This is what students will learn in their textbooks. But in Margaret Peterson Haddix’s book of historical fiction, readers will get to know the people who lived (and died) around this event. The Triangle Shirtwaist Fire is so much more than a story about government regulation of business. It is a story about the irony of the American dream. People came (and still come) to this country to have the freedom to find a better life. So often, the pursuit of that better life has meant finding a way to profit handsomely from someone else’s labor. Such was the case with the institution of slavery, with indentured servitude, and with factory labor. One hundred years after this fire, remnants of this irony still tear at this free nation’s dream.

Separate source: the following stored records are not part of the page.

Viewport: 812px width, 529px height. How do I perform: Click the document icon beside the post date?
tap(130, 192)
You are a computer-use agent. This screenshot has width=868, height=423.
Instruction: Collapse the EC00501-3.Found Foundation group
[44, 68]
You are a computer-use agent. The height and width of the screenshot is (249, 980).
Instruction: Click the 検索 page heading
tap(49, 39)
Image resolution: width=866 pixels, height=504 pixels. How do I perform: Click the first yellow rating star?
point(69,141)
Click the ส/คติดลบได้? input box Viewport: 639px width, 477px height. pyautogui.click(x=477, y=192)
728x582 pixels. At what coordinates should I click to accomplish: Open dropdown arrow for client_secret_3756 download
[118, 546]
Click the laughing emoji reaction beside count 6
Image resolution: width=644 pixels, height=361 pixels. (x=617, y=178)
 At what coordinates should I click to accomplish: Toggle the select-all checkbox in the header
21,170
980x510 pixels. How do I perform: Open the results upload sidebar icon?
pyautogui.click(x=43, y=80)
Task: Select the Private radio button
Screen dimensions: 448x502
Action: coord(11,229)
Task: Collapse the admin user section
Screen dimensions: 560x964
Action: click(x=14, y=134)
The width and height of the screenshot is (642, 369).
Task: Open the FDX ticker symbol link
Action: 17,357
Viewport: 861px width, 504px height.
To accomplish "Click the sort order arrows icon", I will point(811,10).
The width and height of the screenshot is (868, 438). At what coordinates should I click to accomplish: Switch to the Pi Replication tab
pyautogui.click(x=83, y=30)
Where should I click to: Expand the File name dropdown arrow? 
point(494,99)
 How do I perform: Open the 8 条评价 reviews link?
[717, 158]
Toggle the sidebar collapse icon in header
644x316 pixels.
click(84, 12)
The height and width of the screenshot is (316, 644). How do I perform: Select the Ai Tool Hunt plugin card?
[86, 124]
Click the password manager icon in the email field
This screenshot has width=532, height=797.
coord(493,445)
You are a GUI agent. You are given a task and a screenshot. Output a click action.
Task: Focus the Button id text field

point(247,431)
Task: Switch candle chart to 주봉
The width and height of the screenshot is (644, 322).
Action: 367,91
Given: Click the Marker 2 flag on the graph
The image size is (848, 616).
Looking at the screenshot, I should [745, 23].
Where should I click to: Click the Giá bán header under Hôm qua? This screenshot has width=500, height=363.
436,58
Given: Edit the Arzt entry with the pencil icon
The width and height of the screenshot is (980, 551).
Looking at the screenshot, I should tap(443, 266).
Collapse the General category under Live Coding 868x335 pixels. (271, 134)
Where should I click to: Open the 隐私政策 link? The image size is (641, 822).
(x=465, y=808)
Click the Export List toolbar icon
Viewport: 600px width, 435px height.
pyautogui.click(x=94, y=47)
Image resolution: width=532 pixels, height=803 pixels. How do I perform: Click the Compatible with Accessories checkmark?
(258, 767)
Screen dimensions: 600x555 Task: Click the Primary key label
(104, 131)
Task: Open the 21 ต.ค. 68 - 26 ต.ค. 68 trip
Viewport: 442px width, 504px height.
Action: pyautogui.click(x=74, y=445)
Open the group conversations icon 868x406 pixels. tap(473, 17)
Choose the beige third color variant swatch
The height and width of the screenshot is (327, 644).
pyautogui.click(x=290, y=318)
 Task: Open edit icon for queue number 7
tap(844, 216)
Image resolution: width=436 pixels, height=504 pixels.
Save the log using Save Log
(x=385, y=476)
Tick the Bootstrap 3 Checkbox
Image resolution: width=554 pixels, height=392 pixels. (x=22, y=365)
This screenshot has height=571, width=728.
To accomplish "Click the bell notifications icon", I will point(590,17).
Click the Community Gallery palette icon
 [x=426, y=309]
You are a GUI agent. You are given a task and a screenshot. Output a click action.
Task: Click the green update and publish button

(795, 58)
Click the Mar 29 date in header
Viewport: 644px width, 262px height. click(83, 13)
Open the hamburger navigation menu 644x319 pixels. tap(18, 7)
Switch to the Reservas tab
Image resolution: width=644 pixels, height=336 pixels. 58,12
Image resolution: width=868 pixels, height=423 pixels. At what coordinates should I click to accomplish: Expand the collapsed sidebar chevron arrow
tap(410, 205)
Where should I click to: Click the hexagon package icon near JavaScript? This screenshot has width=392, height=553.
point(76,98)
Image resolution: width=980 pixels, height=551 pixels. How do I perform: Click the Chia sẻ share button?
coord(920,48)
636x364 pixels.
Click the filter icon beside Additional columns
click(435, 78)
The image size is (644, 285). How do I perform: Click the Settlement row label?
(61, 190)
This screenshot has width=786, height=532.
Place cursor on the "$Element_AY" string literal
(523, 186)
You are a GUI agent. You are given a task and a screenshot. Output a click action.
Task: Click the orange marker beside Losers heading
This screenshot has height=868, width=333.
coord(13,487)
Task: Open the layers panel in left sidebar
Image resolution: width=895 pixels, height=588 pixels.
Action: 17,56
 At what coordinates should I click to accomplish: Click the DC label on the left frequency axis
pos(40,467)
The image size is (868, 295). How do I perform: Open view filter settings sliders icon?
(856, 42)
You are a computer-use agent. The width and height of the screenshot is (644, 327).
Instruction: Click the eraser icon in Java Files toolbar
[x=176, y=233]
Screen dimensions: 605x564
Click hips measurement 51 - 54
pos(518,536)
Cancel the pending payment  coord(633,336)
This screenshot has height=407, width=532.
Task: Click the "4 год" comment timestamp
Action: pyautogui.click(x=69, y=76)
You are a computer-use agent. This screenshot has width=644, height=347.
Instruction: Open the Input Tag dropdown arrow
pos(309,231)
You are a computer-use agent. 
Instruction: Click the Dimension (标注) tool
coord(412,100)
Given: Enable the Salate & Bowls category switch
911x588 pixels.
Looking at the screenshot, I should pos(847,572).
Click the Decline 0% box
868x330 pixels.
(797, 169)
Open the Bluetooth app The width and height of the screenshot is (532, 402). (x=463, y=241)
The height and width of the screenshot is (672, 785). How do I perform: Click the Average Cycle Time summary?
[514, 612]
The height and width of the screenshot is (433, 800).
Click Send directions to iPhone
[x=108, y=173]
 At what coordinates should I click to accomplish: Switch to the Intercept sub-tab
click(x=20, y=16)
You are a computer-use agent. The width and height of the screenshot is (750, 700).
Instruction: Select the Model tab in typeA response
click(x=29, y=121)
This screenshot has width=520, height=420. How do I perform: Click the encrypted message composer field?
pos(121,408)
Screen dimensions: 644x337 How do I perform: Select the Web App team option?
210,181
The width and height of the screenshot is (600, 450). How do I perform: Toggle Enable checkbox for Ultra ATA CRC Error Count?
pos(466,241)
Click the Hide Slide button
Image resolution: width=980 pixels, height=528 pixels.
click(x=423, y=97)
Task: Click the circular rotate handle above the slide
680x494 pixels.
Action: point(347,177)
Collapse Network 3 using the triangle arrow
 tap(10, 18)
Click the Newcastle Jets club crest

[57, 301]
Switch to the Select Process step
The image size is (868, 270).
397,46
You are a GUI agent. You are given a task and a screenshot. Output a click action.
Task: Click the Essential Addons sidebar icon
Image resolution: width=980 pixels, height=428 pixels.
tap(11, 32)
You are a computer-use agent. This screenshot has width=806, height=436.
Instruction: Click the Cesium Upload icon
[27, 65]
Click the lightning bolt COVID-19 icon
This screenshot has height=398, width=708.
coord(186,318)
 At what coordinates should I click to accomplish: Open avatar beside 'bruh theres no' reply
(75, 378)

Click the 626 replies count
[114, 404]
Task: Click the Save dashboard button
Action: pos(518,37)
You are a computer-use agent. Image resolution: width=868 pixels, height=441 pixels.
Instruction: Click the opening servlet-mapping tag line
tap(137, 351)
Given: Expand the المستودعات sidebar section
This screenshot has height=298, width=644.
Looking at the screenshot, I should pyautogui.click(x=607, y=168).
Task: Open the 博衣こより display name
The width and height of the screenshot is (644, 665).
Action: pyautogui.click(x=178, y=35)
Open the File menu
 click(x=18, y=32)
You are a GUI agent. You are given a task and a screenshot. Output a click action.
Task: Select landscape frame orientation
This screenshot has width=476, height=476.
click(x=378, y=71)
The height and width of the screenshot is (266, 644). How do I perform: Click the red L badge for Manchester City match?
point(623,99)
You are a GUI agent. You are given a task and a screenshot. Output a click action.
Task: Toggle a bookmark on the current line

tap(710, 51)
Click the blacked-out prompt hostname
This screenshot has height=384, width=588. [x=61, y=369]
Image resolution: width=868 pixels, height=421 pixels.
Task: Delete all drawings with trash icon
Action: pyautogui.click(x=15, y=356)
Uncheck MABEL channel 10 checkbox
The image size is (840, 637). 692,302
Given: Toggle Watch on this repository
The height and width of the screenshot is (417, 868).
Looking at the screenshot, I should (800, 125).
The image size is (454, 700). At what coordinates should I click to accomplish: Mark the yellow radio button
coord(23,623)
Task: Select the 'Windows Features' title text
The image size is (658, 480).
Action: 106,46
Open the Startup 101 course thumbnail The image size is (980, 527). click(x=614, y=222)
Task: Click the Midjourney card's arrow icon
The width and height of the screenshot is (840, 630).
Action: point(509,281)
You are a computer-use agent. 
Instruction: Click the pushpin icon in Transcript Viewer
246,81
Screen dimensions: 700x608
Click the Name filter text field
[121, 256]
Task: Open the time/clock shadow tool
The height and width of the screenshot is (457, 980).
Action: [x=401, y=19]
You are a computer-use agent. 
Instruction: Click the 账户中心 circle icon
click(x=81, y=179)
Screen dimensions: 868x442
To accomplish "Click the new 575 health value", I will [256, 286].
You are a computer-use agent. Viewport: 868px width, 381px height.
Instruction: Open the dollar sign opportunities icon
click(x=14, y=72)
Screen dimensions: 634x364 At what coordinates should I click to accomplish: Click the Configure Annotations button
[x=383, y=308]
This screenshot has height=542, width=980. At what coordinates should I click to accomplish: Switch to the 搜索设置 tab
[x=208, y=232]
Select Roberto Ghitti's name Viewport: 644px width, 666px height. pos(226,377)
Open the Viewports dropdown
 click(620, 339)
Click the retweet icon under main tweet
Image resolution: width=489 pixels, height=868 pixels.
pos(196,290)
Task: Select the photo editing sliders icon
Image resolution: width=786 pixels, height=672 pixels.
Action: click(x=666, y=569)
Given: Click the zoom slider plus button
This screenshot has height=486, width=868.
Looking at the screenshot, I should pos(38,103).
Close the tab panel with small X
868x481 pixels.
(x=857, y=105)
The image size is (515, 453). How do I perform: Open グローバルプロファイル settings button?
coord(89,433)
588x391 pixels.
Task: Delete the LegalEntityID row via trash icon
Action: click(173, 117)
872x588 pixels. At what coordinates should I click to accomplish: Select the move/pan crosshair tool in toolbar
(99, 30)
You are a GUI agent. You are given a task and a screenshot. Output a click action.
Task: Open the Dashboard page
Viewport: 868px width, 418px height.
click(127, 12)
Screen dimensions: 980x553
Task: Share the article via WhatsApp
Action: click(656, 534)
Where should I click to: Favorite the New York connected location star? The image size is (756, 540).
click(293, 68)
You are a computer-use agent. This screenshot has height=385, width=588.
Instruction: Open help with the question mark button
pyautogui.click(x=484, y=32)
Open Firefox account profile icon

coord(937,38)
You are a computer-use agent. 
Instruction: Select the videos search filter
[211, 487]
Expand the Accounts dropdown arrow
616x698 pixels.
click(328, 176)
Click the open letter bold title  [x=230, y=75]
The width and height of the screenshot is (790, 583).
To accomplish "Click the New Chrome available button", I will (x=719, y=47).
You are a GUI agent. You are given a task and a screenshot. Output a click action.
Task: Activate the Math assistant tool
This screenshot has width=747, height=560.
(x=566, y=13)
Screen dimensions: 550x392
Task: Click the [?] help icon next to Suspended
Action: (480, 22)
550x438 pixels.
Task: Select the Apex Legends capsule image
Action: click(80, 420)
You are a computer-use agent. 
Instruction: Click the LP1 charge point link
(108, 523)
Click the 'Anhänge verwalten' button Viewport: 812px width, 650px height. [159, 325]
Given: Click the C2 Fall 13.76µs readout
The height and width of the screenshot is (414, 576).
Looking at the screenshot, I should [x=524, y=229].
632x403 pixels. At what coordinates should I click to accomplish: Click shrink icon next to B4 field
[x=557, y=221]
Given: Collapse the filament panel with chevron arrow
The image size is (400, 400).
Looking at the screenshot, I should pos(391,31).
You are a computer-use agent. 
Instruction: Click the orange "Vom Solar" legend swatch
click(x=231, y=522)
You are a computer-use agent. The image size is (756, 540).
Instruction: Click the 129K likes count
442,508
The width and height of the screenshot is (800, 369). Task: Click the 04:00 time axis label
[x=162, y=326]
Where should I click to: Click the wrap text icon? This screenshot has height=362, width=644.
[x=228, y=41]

Haddix has been a popular author in my middle grade classrooms. Her Shadow Children Series, futuristic fantasy about population police hunting down illegal third children, was well-liked and read avidly by both boys and girls. So far I have given Uprising to a few ninth grade girls. Even though they were not fans of historical fiction, they all really liked this book. One of them commented that it didn’t matter what the genre or the subject matter was, really good writing can make any book worth reading.
When students ask why they have to study history, they are told they need to understand history in order not to repeat it. Well-written historical fiction like Uprising delivers that understanding by giving young readers fully dimensional people who lived the history. Appropriate for readers as young as sixth grade, Uprising is a book I would recommend for anybody who likes to learn something about history while reading a great story.